Repeat, word for word, the part of the article on business digitalization starting at "Rapid growth in" and ending at "a week today.".

## QUOTED PASSAGE
*** Block opens ***
Will the public health crisis accelerate the digitalisation of businesses?
One third of France’s salaried workforce (nearly 10 million people) was furloughed in April, and – this is no longer a surprise – the ongoing economic crisis will unfortunately lead to jobs being destroyed over the coming months.Business has nevertheless picked up in some areas (e.g. in the digital sector) during the crisis, hinting at healthy future employment prospects.
While an abundance of job offers are currently jostling for attention for roles in the front line of the crisis (nurses, auxiliary nurses, delivery workers, security guards, order pickers, agri-food workers, lorry drivers, etc.), the kinds of roles that are likely to fare best over the coming months are those connected with digital technology.
Lockdown: digital technology to the rescue
The two months of lockdown severely tested many types of roles. As shops closed, making bricks-and-mortar retail impossible, other services like healthcare had to adapt to unprecedented circumstances.
Rapid growth in telemedicine
The first immediate breakthrough triggered by the COVID-19 crisis was the announcement by the health insurance authority that it would cover the cost of remote consultations. This was quickly and easily achievable thanks to existing platforms (such as DoctoLib, Ma Question Médicale, Hello Care and Livi). The results were soon clear, with the number of remote consultations rising from 10,000 a week at the beginning of March to almost a million a week today.
Will doctors – and especially patients – continue to make use of such services once the crisis is over? While by no means everyone will have had the opportunity to put this solution to the test, a majority will have done, and one can well imagine remote consultations becoming an enduring habit.
*** Block closes ***
## PROVIDED RECORDS
*** Block opens ***
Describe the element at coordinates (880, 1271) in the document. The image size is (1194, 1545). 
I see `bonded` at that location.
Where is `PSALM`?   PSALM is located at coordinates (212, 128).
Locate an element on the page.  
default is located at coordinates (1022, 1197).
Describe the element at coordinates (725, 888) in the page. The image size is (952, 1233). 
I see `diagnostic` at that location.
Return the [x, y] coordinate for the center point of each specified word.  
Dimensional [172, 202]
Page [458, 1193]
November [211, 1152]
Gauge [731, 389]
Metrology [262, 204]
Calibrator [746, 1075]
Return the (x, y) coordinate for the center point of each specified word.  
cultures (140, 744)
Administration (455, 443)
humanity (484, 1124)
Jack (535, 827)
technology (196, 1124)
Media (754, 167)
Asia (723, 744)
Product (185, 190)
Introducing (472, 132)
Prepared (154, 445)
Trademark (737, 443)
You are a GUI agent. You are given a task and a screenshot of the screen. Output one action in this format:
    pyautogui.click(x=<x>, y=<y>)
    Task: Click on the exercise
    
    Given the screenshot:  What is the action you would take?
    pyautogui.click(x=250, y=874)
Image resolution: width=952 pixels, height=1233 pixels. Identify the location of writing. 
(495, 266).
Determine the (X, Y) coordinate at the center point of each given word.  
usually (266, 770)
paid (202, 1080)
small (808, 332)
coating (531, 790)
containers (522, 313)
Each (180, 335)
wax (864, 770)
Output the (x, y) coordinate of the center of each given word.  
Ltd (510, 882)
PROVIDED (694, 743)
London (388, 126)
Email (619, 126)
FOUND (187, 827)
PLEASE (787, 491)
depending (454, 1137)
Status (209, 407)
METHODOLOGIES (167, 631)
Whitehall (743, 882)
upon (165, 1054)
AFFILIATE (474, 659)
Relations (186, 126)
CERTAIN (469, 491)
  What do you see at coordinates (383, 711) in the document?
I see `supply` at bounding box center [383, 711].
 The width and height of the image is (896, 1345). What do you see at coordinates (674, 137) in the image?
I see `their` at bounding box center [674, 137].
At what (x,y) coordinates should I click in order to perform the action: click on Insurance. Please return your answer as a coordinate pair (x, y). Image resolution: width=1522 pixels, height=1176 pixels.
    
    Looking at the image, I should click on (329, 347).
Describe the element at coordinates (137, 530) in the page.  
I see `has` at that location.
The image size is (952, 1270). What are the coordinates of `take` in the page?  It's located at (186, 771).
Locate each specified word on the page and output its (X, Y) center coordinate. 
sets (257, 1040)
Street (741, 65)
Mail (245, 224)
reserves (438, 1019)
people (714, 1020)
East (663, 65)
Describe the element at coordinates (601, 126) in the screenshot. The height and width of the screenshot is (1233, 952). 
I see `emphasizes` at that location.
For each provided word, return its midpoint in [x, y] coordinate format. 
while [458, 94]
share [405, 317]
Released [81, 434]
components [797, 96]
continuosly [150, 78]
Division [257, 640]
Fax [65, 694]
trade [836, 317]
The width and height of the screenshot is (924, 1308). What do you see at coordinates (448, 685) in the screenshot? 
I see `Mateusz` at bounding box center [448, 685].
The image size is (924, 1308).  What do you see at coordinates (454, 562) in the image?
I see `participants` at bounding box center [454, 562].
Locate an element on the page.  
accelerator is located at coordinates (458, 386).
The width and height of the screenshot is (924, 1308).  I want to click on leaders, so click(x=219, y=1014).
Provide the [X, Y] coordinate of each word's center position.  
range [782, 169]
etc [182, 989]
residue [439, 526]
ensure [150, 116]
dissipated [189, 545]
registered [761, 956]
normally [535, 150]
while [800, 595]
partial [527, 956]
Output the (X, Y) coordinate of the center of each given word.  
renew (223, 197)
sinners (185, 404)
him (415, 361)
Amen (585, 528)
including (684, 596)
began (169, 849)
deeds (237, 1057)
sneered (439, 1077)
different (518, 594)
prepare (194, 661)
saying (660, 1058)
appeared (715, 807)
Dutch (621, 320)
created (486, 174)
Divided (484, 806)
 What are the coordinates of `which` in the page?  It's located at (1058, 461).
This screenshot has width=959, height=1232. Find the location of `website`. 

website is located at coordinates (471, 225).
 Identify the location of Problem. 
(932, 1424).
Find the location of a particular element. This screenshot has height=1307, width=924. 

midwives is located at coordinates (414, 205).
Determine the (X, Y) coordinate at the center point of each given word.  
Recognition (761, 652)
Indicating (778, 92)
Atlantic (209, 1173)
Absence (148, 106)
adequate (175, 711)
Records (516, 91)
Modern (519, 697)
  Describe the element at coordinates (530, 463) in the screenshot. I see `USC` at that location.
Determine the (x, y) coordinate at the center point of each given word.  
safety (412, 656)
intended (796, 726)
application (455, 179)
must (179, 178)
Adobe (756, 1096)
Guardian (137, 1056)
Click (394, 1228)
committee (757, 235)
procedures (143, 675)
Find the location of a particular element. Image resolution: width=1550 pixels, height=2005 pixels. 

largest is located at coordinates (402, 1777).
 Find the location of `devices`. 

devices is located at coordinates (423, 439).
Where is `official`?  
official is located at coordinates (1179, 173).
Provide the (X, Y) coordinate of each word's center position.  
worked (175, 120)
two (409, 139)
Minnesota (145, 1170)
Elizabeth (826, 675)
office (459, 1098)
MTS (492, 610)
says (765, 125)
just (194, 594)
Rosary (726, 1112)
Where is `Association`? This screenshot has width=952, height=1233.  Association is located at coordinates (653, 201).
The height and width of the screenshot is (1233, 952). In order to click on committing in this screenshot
*** Block closes ***
## OUTPUT FOR THIS TASK
Rapid growth in telemedicine
The first immediate breakthrough triggered by the COVID-19 crisis was the announcement by the health insurance authority that it would cover the cost of remote consultations. This was quickly and easily achievable thanks to existing platforms (such as DoctoLib, Ma Question Médicale, Hello Care and Livi). The results were soon clear, with the number of remote consultations rising from 10,000 a week at the beginning of March to almost a million a week today.